Vietnam and South Africa have emerged as strong candidates to join the 2024 Formula One World Championship calendar.

Stefano Domenicali continues to push to extend the number of events to at least 25 for next season. For Vietnam this would be the first ever Grand Prix, as the scheduled 2020 race was cancelled due to the outbreak of Covid-19, while for South Africa this would mark a return to the calendar after 31 years, as the last Formula One race held in Kyalami was back at the start of the 1993 season.

The chances of the Vietnamese Grand Prix being revived have suddenly gone up, with news that Stefano Domenicali made a stop in Hanoi on his way down to Australia.
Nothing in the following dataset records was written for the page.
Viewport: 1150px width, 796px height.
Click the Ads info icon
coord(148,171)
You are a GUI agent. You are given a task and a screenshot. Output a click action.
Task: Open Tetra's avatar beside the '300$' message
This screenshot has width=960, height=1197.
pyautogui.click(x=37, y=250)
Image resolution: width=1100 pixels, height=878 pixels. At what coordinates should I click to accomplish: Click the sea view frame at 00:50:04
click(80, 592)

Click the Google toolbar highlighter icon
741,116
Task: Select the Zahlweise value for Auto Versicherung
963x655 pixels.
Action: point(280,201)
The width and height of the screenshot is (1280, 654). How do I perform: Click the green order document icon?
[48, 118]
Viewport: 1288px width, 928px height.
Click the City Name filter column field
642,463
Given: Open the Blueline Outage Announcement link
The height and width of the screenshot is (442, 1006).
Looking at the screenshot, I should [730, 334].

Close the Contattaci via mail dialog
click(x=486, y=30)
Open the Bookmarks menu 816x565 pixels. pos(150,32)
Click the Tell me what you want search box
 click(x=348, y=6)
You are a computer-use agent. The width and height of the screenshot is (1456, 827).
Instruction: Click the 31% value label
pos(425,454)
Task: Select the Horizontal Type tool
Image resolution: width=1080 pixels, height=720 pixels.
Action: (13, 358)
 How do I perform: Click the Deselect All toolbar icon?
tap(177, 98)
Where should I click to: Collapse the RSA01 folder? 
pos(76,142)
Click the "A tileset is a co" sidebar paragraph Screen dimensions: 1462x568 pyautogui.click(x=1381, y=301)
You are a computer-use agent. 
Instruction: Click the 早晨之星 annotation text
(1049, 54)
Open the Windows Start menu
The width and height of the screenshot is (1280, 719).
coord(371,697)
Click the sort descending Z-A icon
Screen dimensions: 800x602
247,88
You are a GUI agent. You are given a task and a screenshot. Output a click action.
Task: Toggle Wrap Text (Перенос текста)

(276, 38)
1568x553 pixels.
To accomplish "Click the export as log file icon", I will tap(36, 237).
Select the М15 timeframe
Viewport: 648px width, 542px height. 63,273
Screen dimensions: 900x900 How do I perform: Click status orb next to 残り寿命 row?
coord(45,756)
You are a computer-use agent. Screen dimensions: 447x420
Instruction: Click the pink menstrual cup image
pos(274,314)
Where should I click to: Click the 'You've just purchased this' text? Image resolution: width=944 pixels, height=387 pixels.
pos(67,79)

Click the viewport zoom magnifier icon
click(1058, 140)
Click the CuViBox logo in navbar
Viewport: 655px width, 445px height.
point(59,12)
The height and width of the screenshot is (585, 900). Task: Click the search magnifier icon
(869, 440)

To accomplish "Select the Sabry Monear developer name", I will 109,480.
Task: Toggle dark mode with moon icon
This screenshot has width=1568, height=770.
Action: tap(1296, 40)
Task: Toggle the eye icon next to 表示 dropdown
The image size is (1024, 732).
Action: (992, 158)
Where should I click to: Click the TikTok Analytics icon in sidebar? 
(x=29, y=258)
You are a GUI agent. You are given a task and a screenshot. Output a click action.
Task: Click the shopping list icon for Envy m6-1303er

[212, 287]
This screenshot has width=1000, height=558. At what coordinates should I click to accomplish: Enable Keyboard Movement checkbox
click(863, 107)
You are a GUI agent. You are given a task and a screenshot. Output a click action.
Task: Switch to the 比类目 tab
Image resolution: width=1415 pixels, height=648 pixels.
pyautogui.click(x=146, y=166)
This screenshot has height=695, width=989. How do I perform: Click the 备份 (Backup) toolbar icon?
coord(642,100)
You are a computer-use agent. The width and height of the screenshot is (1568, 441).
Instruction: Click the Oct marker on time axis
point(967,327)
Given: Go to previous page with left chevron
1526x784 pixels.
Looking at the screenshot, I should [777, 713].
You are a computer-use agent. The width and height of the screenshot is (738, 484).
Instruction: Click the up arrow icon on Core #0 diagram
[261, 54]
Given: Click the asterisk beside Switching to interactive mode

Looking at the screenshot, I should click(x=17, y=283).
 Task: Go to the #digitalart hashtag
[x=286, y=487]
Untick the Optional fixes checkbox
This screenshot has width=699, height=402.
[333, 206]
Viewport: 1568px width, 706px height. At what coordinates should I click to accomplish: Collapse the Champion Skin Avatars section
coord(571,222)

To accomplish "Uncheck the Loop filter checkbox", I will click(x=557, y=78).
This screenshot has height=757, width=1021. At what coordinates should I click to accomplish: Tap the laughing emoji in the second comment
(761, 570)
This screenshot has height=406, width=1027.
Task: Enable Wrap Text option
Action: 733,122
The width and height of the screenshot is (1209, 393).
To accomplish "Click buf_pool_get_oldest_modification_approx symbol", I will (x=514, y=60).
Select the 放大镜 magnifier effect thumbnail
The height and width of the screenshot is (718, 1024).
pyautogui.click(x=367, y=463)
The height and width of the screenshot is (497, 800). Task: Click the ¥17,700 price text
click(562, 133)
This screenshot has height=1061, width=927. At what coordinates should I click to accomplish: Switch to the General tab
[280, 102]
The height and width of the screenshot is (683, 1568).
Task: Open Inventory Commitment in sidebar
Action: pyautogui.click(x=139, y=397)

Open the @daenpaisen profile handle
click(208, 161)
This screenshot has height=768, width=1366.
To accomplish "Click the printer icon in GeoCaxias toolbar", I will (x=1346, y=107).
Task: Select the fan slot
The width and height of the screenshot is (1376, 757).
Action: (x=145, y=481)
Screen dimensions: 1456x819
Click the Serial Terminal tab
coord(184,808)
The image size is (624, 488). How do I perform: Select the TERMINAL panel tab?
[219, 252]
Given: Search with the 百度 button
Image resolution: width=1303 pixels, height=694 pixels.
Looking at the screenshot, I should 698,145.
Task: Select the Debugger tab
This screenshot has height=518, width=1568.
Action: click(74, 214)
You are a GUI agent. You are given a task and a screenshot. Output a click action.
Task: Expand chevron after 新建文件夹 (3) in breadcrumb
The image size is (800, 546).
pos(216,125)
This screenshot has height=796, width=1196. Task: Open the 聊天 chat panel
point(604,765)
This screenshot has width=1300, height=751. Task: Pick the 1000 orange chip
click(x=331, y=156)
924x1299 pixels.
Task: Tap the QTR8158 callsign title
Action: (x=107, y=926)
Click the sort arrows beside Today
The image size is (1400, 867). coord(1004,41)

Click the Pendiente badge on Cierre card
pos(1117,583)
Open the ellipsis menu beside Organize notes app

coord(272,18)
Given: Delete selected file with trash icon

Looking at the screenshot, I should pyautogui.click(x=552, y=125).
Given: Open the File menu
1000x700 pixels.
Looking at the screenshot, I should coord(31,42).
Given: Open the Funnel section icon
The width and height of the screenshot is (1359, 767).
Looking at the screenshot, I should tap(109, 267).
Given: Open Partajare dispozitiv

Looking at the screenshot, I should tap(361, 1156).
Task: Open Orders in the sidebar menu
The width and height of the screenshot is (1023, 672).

This was the Italian’s first direct contact with the newly installed authorities of the southeast Asian country – the President, the Prime Minister and the Mayor of Hanoi, who dealt with Chase Carey to secure a place in the 2020 calendar before the Covid-19 pandemic forced the cancellation in the first part of the season, have all been replaced in the last three years.

Domenicali had with him Luis Garcia Abad, who was until a couple of years ago, Fernando Alonso’s personal manager, having hired the Spaniard to help him deal with new promoters all over the world.

The pair were tight lipped about the results of their negotiations with the Vietnamese, but it’s worth noting that last December the permanent part of the circuit that was going to host the first Vietnamese Grand Prix – the other half being run in Hanoi’s streets – finally hosted an event – in this case was an open run organized by Honda Vietnam, and there are plans afoot to start running addition competitions there, so the country’s appetite for motor racing seems to be warming up for the second time in five years.

As for South Africa, local sources assured us that after seeing private investors fail to reach an agreement with Formula One to get the Grand Prix back on the calendar this year, the Pretoria-based government has decided to take matters into its own hands and has agreed to pay the $50m in promoters’ fees that the sport is demanding to go back to Kyalami.

With the expected economic impact of getting the Grand Prix to the outskirts of Johannesburg being estimated to raise over $250m, it’s clear for the South African authorities see this as a perfectly sensible investment, so the last hurdle in the way of a return of Formula One to the country is the safety of Kyalami’s last corner, that requires quite a bit of work to be done to get the track homologated by the FIA.